WHAT YOU WILL DO » From the data underneath, reproduce exactly the stretch that begins at the line with "Given: Start slideshow from status bar icon" and ends after the line with "Task: Click the Metacritic logo icon".

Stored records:
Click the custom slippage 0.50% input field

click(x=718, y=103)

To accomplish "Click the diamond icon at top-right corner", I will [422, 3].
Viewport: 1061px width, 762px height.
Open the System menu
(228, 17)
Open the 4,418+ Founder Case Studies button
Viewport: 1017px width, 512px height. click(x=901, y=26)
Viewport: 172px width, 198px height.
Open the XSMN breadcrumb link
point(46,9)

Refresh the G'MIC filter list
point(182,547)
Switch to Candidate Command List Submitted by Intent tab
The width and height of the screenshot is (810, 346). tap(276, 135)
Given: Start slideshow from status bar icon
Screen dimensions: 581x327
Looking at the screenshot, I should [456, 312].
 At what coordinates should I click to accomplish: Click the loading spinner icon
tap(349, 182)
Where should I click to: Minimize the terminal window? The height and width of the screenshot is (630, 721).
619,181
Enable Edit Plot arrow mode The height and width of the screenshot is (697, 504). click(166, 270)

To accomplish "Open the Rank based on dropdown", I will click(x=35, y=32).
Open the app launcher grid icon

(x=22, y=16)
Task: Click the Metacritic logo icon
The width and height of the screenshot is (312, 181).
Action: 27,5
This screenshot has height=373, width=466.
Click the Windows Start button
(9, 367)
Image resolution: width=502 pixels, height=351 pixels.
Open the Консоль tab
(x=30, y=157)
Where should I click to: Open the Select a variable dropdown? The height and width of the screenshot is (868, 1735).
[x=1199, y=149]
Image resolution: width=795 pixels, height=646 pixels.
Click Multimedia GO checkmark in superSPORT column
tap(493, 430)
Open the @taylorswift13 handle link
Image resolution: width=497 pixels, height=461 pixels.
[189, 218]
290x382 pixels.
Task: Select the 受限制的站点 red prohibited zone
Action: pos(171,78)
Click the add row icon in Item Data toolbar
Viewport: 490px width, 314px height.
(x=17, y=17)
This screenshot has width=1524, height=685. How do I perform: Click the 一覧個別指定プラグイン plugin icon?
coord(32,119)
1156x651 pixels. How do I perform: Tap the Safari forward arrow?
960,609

SOLUTION »
Given: Start slideshow from status bar icon
Screen dimensions: 581x327
Looking at the screenshot, I should [456, 312].
 At what coordinates should I click to accomplish: Click the loading spinner icon
tap(349, 182)
Where should I click to: Minimize the terminal window? The height and width of the screenshot is (630, 721).
619,181
Enable Edit Plot arrow mode The height and width of the screenshot is (697, 504). click(166, 270)

To accomplish "Open the Rank based on dropdown", I will click(x=35, y=32).
Open the app launcher grid icon

(x=22, y=16)
Task: Click the Metacritic logo icon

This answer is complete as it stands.